01 nov Tunisia, one year after
On October 23rd 2011 the Tunisians voted in free elections for the first time. It was also the first election of the Arab Spring. Moderate political Islam in the Arab world became a possibility. A dream come true for all those who wanted freedom, democracy, equal rights for men and women and respect for human rights in general. A year later, there is no democracy, no trust in elected officials, no strong constitution, no equal rights and human rights are threatened. There are not enough jobs to keep people happy, the economy is far from flourishing. Tourism is dwindling. The future looks sad and some are even wishing for the old families to return to power.

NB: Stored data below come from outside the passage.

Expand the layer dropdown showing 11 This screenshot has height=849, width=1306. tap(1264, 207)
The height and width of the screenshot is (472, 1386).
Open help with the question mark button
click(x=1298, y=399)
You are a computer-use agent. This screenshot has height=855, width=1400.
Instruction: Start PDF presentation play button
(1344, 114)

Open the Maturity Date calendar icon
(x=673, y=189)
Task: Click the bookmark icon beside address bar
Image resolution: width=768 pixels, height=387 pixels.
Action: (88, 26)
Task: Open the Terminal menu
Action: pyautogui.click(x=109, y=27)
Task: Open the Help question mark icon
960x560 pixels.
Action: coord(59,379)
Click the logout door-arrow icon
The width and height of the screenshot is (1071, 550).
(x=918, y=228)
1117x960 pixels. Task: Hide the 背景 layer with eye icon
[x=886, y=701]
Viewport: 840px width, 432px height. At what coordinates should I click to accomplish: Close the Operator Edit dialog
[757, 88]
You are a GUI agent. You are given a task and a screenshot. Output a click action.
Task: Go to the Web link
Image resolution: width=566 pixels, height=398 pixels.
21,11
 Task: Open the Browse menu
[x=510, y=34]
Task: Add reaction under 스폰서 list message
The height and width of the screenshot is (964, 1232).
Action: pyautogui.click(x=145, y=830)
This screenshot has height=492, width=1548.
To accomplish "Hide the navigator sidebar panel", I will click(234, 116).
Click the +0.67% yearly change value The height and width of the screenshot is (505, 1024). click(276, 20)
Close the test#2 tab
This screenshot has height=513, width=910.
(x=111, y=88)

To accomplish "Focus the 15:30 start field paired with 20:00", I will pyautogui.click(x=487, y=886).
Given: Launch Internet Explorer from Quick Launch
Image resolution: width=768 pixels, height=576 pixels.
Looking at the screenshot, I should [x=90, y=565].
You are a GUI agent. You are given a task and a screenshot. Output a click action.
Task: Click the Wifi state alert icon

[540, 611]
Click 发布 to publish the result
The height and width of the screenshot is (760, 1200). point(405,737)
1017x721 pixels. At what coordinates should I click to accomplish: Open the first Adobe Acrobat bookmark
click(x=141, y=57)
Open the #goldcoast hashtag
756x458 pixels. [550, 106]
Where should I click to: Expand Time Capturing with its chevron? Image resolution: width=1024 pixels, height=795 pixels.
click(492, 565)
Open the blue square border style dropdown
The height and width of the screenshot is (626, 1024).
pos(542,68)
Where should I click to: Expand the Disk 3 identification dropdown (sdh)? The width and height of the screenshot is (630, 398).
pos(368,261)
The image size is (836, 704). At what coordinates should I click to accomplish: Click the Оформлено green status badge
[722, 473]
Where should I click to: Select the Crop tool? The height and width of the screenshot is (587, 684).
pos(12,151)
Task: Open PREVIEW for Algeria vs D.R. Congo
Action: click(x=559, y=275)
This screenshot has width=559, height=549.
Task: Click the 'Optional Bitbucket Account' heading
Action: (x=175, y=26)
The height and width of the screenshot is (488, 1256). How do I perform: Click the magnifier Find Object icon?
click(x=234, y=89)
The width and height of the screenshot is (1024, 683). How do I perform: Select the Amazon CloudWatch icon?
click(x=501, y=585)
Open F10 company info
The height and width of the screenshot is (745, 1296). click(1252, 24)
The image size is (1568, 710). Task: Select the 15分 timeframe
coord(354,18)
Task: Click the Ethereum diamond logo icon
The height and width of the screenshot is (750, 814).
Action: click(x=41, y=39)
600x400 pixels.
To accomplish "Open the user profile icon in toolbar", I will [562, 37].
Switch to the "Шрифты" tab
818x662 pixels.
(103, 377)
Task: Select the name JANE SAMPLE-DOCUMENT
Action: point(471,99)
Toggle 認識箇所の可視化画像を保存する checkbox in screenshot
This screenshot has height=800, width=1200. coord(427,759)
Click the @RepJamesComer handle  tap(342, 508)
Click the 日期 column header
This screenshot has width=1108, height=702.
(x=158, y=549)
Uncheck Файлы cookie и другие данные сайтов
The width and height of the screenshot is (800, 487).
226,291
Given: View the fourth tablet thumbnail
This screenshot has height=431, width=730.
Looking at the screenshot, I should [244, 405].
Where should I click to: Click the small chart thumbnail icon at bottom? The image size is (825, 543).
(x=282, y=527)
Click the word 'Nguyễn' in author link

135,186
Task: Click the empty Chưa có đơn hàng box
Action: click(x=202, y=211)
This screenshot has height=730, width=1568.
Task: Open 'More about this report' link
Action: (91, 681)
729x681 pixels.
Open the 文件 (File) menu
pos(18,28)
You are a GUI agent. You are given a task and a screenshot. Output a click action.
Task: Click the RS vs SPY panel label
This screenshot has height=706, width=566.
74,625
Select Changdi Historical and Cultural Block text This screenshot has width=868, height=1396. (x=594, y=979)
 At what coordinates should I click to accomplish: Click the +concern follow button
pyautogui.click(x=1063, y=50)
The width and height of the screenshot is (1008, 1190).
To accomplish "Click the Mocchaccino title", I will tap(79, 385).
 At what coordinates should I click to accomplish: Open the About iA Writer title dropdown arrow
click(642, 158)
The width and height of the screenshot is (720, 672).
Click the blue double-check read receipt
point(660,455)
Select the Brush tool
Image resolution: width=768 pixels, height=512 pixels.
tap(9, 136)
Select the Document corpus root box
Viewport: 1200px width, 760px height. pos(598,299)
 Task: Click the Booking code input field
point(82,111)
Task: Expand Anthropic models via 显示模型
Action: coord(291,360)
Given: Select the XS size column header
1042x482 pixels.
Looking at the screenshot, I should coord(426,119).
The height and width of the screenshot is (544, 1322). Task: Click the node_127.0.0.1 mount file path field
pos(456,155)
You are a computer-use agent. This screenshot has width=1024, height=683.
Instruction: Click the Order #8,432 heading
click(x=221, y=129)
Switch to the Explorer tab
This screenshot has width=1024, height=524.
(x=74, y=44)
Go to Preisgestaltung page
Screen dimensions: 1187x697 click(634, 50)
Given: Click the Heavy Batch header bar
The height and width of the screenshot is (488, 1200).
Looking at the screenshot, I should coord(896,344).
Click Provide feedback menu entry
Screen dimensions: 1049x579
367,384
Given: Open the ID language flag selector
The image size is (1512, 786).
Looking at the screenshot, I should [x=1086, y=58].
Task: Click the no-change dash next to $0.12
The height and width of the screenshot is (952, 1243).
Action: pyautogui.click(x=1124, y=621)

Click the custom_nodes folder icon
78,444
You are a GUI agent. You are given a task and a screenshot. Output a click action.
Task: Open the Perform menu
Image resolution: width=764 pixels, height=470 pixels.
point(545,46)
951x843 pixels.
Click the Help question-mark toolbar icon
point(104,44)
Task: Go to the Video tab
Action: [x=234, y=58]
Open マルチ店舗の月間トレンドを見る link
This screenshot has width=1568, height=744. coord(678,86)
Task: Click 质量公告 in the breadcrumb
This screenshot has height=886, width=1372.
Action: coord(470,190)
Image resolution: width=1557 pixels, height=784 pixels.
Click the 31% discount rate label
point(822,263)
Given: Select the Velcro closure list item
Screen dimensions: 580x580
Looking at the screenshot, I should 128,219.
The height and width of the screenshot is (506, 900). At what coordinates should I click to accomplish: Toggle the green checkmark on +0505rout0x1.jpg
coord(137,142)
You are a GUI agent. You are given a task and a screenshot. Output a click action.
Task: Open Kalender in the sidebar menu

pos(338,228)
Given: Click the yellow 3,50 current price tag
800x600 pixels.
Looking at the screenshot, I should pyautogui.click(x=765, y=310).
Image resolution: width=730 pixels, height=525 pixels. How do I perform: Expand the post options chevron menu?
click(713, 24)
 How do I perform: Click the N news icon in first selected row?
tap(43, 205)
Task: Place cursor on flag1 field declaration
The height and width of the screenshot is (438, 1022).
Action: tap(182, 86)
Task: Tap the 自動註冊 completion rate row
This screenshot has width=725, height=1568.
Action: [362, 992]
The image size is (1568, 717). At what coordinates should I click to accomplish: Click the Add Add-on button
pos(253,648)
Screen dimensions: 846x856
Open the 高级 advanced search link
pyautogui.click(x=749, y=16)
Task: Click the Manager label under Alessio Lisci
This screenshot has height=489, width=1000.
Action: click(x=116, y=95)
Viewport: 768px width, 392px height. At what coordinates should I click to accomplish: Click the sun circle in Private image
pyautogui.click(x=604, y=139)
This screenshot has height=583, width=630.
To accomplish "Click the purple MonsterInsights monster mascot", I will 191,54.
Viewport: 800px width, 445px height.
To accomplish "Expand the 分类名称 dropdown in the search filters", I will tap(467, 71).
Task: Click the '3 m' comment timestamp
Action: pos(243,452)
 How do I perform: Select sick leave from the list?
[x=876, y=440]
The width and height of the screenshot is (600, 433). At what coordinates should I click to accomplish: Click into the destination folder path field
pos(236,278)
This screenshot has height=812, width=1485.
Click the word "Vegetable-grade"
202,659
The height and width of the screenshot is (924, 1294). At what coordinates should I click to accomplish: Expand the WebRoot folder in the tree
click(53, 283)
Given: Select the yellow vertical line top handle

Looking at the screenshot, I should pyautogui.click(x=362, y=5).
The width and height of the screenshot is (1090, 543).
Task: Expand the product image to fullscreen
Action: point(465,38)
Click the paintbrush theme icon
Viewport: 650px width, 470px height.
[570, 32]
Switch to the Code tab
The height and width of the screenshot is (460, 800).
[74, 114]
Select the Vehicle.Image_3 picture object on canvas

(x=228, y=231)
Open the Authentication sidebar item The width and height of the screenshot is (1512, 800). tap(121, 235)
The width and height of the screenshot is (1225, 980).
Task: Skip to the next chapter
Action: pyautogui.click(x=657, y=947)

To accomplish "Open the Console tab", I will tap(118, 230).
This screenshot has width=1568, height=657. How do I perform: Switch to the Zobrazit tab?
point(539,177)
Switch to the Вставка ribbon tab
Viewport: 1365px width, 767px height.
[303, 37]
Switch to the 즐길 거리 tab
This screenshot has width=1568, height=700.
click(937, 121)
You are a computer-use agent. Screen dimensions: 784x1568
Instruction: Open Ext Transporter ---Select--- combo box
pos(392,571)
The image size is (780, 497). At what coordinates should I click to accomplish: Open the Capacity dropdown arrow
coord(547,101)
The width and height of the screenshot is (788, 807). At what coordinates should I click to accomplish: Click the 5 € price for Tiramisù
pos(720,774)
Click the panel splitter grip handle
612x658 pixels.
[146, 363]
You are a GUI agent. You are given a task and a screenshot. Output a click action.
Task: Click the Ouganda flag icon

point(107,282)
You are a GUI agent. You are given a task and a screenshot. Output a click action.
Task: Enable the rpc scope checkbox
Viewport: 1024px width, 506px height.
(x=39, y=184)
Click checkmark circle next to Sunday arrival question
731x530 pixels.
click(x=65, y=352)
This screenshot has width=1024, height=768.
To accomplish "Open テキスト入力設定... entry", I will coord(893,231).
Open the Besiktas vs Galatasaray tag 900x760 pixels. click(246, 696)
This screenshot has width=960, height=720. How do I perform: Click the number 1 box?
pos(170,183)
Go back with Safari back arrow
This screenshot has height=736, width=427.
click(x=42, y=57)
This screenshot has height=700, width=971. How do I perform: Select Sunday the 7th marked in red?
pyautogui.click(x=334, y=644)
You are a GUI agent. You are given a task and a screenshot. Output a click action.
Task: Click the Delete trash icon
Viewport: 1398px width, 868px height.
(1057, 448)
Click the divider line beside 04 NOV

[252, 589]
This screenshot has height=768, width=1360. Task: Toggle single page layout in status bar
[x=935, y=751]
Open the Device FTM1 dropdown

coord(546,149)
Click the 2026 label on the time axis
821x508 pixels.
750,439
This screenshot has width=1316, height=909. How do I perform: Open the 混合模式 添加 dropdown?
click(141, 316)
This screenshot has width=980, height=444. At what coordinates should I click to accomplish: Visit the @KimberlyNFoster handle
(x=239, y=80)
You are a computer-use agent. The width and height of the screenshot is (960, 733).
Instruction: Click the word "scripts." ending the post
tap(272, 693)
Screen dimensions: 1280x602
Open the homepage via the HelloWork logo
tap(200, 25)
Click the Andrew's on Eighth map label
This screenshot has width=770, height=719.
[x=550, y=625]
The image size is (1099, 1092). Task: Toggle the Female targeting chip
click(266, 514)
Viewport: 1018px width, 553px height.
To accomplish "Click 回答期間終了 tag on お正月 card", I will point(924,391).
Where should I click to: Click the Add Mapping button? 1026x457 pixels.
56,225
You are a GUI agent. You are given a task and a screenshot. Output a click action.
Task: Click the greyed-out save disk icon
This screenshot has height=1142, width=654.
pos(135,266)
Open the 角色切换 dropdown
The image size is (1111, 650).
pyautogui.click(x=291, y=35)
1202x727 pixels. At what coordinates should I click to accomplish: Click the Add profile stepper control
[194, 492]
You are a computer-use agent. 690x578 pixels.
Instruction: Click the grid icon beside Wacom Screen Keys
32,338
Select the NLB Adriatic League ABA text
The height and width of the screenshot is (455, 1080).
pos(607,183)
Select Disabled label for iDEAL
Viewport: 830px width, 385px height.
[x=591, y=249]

I was in Tunisia in January 2012 and saw the mixture of hope and fatigue, of energy and pessimism. Young men talked to me about their job hunt, their lack of money and their wish to emigrate. Two months after the merry revolution, most young people were at home instead of continuing their peaceful struggle against the old elite, corruption and the system. Tired, so tired already, that I thought this will never work. To start a revolution is one thing, to continue until the roots of evil are dead is another story. It takes motivated leaders, unselfish execution, intelligent organization and enough followers to keep the pressure on the kettle. Instead, Salafist extremist attack trucks carrying beer and embassies of befriended nations while planting black flags on universities. As the Tunisian writer Souhir Stephenson says in the Herald Tribune (November 1st): ‘We have one thing left: free speech…if something will save us, it will be our refusal to shut up again.’ So keep on talking, Twittering, using Facebook.
Islamists volunteer more than democrats, that may be one reason for the revolution to start failing. But the ruling Ennahda party is far from doing a good job, even disregarding religious differences. The Islamic government has no answer to terrorist attacks, violation of rules, assassinations of politicians, gang-raping by policemen and the burning of the American School (attended by Tunisians). This means that another face of brutal repression and corruption becomes visible, instead of a new Tunisia. Under Islamic rule Tunisia has become an even less pleasant country to live in.
If Tunisia’s secular parties are finally able to form a democratic coalition, instead of staying fragmented as they were for the past year, they can represent Tunisians of all creeds. Maybe up to 60% of the nation would stand behind this coalition, ending the conservative rule of the Ennahda party that received only 41% of the votes anyway. There is still hope that October 23rd 2013 will finally be Election Day and not another day of mourning and despair.